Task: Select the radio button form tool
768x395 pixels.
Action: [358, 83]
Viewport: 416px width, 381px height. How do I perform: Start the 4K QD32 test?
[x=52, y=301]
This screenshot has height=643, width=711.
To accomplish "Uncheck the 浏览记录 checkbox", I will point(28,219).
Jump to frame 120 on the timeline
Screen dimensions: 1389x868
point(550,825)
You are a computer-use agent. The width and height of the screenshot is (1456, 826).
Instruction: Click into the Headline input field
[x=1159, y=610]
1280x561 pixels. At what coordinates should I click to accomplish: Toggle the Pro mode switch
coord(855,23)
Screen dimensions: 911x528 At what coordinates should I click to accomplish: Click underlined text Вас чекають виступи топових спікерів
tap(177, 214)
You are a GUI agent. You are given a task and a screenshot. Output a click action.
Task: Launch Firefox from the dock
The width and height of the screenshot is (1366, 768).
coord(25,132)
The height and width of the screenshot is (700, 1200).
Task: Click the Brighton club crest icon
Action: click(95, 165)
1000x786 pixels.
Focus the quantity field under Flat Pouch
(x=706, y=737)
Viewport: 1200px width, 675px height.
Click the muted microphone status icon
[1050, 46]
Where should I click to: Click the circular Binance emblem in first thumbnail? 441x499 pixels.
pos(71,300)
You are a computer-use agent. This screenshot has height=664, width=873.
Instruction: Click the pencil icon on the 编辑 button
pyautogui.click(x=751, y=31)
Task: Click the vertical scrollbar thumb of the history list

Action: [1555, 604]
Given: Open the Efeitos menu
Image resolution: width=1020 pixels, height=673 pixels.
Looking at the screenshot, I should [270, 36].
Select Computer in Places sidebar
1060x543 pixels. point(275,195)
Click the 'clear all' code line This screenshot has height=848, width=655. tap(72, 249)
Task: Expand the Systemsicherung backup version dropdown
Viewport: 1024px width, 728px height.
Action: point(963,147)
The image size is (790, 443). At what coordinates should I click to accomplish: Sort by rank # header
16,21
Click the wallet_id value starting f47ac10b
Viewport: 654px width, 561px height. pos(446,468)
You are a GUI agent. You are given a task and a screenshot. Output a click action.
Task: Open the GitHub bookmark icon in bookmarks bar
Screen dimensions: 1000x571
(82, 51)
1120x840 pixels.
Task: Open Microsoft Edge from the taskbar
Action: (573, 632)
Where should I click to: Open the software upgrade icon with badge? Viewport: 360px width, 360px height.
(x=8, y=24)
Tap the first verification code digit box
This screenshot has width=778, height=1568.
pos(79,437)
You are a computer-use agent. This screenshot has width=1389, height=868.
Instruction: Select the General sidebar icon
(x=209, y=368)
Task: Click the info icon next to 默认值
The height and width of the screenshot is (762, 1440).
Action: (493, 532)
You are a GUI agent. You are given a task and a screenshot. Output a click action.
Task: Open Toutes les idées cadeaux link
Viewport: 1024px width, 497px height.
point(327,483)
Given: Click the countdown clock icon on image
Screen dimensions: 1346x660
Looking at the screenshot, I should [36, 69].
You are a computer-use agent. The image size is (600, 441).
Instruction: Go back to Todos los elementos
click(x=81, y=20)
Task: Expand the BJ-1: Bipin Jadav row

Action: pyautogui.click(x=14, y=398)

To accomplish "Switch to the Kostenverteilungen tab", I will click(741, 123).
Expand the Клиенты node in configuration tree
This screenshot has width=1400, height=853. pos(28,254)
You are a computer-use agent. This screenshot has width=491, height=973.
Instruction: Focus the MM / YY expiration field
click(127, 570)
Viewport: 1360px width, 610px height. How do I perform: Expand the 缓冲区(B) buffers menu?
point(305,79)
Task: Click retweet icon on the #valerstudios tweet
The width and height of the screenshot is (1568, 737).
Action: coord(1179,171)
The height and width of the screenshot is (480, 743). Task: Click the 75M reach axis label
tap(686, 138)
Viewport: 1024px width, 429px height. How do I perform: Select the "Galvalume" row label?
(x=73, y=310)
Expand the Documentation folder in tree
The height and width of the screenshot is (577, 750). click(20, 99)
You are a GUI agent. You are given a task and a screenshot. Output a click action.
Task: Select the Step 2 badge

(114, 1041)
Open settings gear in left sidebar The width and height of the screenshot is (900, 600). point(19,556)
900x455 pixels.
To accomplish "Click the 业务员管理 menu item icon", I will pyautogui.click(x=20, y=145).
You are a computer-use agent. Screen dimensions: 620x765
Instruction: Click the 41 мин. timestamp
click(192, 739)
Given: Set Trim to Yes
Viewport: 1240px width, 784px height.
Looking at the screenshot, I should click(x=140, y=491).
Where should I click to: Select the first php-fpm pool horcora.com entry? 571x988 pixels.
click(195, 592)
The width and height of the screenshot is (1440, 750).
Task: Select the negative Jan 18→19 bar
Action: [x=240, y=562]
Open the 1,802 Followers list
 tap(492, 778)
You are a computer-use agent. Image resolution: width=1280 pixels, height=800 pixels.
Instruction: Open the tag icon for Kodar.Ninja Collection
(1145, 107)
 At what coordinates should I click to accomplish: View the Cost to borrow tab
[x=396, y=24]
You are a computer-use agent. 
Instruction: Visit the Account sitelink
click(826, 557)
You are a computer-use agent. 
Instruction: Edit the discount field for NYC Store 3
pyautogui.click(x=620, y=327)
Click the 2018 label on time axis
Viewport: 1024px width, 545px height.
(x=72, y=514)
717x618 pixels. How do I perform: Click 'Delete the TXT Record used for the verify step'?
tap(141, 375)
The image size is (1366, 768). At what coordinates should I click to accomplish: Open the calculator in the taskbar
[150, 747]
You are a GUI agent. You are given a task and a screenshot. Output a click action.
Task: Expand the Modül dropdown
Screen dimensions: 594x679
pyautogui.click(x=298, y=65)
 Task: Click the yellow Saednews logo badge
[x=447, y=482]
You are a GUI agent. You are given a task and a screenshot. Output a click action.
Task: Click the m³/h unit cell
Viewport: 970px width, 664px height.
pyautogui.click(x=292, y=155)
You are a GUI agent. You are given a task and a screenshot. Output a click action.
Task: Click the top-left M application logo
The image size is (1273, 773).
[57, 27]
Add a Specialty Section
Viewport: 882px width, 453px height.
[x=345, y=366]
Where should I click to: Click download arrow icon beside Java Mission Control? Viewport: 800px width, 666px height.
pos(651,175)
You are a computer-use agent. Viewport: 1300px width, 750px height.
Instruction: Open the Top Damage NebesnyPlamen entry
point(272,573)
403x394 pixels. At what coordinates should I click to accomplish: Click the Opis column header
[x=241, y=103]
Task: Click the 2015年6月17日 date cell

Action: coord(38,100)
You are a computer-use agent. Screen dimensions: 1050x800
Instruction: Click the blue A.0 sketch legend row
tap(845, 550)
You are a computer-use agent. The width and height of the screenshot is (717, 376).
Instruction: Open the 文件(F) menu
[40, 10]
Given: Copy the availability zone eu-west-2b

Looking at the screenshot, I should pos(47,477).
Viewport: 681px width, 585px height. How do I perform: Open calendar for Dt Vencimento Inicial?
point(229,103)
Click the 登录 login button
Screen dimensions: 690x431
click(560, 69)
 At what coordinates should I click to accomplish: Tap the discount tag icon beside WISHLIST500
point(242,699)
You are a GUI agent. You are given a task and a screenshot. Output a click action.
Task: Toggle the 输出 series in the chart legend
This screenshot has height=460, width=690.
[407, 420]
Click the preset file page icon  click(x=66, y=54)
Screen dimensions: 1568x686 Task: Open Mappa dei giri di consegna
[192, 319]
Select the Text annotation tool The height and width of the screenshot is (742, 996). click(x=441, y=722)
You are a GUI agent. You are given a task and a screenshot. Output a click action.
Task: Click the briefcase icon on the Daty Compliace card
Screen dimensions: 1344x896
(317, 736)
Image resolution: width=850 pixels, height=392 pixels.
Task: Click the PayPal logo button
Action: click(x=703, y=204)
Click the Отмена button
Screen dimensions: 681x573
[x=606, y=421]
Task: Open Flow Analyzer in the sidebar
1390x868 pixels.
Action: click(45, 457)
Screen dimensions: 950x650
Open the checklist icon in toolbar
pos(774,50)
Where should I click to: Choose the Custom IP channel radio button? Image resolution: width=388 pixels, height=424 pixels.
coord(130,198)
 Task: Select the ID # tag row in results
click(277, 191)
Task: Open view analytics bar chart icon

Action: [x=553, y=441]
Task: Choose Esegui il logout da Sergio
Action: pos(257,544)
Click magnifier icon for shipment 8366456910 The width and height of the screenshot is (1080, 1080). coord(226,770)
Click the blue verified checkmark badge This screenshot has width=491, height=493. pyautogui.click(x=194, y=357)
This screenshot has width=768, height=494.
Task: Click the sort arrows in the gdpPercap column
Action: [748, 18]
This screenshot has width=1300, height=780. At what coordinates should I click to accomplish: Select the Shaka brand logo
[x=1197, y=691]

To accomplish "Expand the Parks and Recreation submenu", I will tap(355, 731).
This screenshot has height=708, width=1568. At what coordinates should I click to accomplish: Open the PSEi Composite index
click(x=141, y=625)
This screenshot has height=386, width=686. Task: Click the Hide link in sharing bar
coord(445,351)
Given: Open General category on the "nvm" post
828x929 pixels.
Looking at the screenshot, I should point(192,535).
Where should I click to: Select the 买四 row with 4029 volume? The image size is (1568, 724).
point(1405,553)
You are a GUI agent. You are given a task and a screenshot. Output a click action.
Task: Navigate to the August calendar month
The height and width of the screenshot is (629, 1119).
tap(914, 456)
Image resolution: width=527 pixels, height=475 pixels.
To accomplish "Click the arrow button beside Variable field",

● PROBLEM TO SOLVE
The reply should be nothing but the number of lines in the entries that include "left".

● EXPECTED ANSWER
2